The default for nn.LSTM is batch_first=False, the sequence-first layout (seq_len, batch, feature), while every other PyTorch layer expects batch-first, which makes the default a historical wart and nothing more. Setting batch_first=True on the layer and reshaping the input to match with images.reshape(-1, sequence_length, input_size) is two lines of consistency you have to remember to keep aligned, and the unpleasant part is what happens when you forget one of them, because the model still trains, just on garbage axes, with no traceback to tell you anything is wrong. You find out from a loss curve that never moves. The other quiet choice is num_layers=2, which stacks two LSTM cells with the output of the first feeding the input of the second, and the num_layers dimension in h_0 and c_0 is what plumbs the initialization through to both of them. Deeper recurrent stacks are not free, since they amplify the very vanishing-gradient problem the LSTM gates are already fighting, but two layers is cheap enough to count as insurance.

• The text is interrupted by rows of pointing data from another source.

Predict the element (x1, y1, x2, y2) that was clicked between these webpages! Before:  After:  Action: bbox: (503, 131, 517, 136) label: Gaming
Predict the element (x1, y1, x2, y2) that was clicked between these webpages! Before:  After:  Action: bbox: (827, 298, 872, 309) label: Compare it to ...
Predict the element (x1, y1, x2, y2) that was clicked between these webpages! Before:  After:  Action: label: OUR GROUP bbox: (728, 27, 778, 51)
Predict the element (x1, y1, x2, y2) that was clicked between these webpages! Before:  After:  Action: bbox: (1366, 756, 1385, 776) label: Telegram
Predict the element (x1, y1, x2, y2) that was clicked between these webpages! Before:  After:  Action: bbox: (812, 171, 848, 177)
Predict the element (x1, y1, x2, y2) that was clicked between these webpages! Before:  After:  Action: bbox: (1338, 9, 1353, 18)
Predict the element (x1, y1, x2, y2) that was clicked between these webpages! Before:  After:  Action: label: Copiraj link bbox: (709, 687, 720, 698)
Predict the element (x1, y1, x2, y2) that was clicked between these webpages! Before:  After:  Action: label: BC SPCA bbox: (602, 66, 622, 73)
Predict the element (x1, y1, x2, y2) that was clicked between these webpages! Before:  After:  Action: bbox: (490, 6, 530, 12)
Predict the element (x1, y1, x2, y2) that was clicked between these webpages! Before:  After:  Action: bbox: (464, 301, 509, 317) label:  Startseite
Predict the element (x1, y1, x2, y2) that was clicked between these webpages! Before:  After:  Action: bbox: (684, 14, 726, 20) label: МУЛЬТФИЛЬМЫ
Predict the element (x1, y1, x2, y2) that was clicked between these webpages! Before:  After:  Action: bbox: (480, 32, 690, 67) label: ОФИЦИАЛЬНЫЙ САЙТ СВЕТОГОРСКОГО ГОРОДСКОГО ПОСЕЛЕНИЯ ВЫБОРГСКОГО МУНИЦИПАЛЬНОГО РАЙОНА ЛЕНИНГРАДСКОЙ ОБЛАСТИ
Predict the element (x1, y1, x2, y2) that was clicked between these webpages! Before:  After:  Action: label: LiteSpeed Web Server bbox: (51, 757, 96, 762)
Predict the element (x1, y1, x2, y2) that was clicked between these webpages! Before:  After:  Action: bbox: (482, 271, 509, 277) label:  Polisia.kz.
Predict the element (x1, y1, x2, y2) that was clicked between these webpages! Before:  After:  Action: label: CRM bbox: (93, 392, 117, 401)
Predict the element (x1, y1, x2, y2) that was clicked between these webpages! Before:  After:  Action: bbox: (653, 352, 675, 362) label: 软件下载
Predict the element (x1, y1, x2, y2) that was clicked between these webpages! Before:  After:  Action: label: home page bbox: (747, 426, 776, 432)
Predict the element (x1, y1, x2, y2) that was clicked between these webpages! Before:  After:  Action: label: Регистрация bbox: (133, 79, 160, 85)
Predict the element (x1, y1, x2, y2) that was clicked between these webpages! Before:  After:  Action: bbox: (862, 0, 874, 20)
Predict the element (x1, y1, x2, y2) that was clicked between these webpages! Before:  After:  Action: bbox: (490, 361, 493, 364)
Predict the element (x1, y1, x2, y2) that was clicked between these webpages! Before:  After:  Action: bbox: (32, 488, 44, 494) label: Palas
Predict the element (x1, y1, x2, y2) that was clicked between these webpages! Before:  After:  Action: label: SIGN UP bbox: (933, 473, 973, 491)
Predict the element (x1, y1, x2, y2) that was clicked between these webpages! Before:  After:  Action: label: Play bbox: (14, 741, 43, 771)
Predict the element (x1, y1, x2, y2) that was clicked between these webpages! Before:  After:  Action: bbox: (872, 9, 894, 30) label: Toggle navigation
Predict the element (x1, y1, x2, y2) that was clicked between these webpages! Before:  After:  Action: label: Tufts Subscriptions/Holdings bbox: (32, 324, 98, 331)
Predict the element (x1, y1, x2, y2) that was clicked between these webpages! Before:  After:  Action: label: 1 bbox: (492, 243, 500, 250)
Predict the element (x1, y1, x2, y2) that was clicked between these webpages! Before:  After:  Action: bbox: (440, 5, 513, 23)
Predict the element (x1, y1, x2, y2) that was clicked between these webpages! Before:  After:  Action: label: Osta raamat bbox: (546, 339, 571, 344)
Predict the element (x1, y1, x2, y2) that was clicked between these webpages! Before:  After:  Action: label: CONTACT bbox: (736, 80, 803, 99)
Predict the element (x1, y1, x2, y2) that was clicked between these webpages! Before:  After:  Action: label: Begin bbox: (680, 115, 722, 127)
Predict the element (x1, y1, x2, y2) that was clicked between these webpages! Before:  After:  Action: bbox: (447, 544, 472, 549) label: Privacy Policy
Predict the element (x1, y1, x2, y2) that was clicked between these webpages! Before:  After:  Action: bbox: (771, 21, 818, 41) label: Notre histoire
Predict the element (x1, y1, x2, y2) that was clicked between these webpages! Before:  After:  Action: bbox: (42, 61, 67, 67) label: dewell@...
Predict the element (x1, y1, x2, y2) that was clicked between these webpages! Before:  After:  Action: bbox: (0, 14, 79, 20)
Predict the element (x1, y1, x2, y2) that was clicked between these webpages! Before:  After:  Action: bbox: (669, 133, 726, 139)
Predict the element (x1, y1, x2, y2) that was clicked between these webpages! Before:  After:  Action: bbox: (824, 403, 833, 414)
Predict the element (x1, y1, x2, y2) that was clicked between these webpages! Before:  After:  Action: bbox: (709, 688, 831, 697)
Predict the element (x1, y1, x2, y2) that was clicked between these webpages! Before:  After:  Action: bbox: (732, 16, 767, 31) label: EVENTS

What this file doesn’t cover

Some honest scope-setting is in order, given this is one video’s worth of code. It runs for two epochs, enough to confirm the loss decreases and nothing more, with no best-checkpoint logic and no test-time evaluation beyond a single accuracy print at the end. It is unidirectional, walking the rows top to bottom and stopping there, even though a digit is just as legible read upward and bidirectional=True is a one-flag change worth understanding next. It has no real sequence in it, because MNIST-as-sequence is a crutch and the actual point of recurrent nets is data whose ordering genuinely means something, text and audio and time series, none of which is in this file yet. There is no GRU comparison either, though the GRU is the smaller cousin of the LSTM with one gate fewer and often comparable results, and it is worth a head-to-head later. And there is no gradient clipping, the standard hygiene for recurrent training through torch.nn.utils.clip_grad_norm_, which the tutorial skips because at 28 timesteps and 2 epochs it simply never bites.

Takeaway

Recurrent nets feel deliberately backwards after a month of convolutions. A CNN sees the whole image at once and lets its filters discover the structure for themselves, whereas an LSTM walks across one slice at a time with the gates deciding what to carry forward, and the 28-row reshape is what bridges those two views of the same pixels. It is a useful warm-up and not a real application, and the real application is the next video.